To explore the role of imatinib in desoxycorticosterone acetate (DOCA)-induced myocardial fibrosis in rats by the p38 mitogen-activated protein kinase (MAPK) signaling pathway. Normal group (n=20), DOCA induction group (n=20), and imatinib treatment group (treatment group, n=20) were set up. Then, the cardiac function was examined via magnetic resonance imaging (MRI) and echocardiography (ECG) on the 21st d after modeling. Alkaline phosphatase (ALP) and myocardial function index creatine kinase-MB (CK-MB) were detected. The enzyme-linked immunosorbent assay (ELISA) was performed to measure tumor necrosis factor-gamma (TNF-γ) and interleukin-6 (IL-6).

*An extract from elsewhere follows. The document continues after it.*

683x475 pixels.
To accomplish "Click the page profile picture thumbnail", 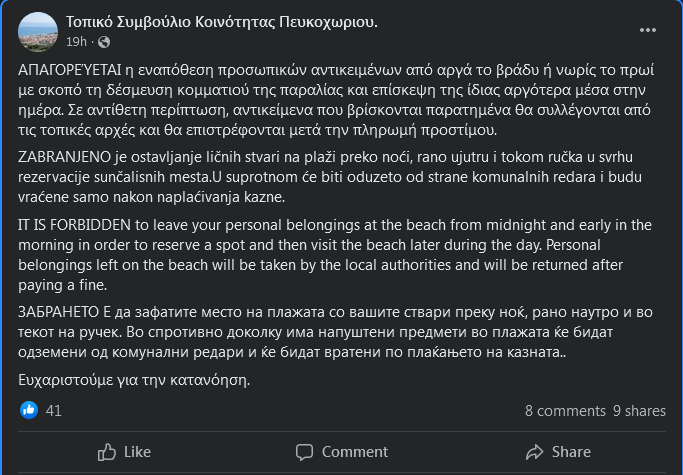I will coord(39,30).
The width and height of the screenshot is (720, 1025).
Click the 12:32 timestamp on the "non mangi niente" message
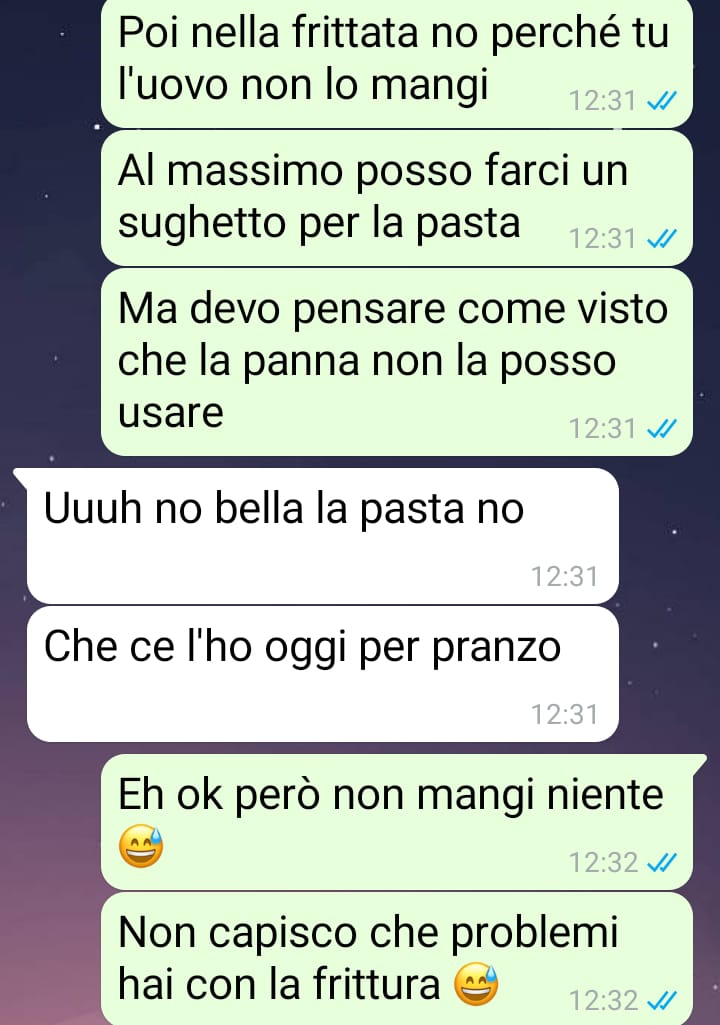tap(603, 863)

Hematoxylin-eosin (HE) staining assay was carried out to observe the pathological changes in myocardial tissues. Quantitative Polymerase Chain Reaction (qPCR) and Western blotting were employed to measure the expression levels of important myocardial fibrosis-related genes [checkpoint kinase 1 (Chek1) and alpha-smooth muscle actin (α-SMA)], as well as genes and proteins of the p38 MAPK signaling pathway. In comparison with the normal group, DOCA induction group had significantly lowered fractional shortening (FS, %) and ejection fraction (EF, %), but overtly increased left ventricular end-diastolic dimension (LVEDd) and left ventricular end-systolic dimension (LVESd), as well as levels of serum ALP, alanine aminotransferase (ALT), and CK-MB. Besides, the levels of TNF-γ, IL-6, and IL-1β were notably raised in the DOCA induction group. HE staining results showed that myocardial injury was more severe in DOCA induction group. The results of the gene detection revealed that the expression levels of Chek1, α-SMA, p38 MAPK, and JNK were evidently higher in DOCA induction group than those in the imatinib treatment group (p<0.05), and the expression of p38 MAPK protein in the rat myocardial tissues was remarkably lower in the treatment group than that in the DOCA induction group (p<0.05). Imatinib can regulate the repair of myocardial injury caused by DOCA-induced myocardial fibrosis in rats by repressing the p38 MAPK signaling pathway.